Linux Kernel BPF Test Run Alignment Vulnerability Leading to Use-After-Free Read

A vulnerability in the Linux kernel's BPF (Berkeley Packet Filter) test run functionality has been identified, specifically in the handling of user-provided BPF program sizes. When odd-sized programs are submitted, it can cause unaligned access to the 'skb_shared_info' structure, leading to a use-after-free read error. This issue is particularly problematic on AArch64 architectures with KFENCE enabled, as it triggers an alignment fault.

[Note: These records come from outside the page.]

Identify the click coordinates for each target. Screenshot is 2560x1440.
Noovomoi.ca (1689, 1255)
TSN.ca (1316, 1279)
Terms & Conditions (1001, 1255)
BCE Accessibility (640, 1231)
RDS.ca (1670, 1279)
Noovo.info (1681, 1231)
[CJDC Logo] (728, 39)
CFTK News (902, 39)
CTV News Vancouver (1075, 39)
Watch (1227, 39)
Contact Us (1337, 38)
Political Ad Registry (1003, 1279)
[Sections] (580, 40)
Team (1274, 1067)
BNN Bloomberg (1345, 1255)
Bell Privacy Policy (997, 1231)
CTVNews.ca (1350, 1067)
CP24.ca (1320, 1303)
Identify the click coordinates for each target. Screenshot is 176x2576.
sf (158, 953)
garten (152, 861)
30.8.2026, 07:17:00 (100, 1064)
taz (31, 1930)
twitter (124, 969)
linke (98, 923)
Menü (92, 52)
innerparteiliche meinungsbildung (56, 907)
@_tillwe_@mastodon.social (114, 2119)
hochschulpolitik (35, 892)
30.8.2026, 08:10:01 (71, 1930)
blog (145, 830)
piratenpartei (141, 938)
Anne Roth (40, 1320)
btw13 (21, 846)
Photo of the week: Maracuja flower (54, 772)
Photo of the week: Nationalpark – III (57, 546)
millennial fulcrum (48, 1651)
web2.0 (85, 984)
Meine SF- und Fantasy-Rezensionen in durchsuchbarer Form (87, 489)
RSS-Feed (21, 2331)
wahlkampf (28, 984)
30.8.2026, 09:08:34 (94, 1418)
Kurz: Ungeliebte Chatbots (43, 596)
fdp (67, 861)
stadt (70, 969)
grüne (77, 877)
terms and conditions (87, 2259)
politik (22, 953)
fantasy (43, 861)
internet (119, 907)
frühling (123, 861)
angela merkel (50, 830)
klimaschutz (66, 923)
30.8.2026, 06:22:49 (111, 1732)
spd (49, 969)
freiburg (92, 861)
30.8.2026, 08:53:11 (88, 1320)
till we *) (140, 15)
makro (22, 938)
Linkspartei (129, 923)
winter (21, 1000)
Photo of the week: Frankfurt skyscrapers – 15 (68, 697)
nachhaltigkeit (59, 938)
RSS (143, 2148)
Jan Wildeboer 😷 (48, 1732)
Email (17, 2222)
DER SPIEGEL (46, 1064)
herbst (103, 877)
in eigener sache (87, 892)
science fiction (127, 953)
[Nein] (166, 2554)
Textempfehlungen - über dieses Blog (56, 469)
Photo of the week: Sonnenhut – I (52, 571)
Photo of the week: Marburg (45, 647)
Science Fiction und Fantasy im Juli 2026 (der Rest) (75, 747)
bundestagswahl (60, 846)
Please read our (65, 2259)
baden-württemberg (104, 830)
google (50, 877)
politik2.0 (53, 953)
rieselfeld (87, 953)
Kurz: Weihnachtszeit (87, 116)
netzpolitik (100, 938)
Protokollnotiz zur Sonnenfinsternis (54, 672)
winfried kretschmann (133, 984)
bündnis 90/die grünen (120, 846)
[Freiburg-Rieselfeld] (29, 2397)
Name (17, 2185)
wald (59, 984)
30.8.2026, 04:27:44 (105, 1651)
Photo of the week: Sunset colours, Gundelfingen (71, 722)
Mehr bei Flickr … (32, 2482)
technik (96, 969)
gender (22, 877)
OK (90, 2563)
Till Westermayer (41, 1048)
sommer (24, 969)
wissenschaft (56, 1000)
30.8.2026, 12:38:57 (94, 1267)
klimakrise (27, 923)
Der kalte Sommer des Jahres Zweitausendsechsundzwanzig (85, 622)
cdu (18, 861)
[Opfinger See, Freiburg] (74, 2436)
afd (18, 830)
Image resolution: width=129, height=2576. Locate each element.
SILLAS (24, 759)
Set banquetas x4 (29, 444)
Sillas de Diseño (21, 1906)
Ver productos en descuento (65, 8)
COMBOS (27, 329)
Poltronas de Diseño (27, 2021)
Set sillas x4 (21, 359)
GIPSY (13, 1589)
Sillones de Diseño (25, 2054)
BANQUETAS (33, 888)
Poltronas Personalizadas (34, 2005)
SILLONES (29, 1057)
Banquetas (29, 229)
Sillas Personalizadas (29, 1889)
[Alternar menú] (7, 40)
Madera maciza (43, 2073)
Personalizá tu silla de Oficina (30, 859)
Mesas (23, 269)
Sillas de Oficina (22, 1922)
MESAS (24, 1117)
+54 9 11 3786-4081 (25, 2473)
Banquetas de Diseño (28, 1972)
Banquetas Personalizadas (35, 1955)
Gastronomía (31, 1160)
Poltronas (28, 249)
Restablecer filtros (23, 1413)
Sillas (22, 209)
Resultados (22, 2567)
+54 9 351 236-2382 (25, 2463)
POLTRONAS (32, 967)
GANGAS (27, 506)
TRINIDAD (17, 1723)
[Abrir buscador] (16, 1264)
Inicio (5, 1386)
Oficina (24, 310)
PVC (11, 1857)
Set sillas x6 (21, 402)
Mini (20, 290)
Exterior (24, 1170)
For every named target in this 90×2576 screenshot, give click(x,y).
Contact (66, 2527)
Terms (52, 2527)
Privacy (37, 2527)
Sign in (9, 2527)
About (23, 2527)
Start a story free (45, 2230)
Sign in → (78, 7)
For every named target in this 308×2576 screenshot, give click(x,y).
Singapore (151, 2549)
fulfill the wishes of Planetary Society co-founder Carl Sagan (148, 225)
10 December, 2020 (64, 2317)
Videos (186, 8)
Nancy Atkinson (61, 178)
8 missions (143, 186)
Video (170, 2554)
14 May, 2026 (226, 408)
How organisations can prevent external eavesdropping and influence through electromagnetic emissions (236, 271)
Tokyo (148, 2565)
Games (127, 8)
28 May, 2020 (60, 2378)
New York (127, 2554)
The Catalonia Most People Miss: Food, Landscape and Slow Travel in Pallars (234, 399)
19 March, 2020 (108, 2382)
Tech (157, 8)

The vulnerability arises because the BPF program size is not properly aligned to cache line boundaries, allowing for unintentional access to freed memory.

Impact

Exploitation of this vulnerability causes a use-after-free read, which can lead to memory corruption and potentially allow for arbitrary code execution.

Reproduction

The vulnerability can be reproduced by submitting a BPF program with an odd size, such as 399 or 407 bytes, while KFENCE is enabled. This will cause an unaligned access to the 'skb_shared_info' structure, triggering an alignment fault on AArch64 systems.

Remediation

Users can update to the latest version of the Linux kernel where this vulnerability has been addressed. Consult the Linux kernel changelog or your distribution's update guidelines for specific instructions.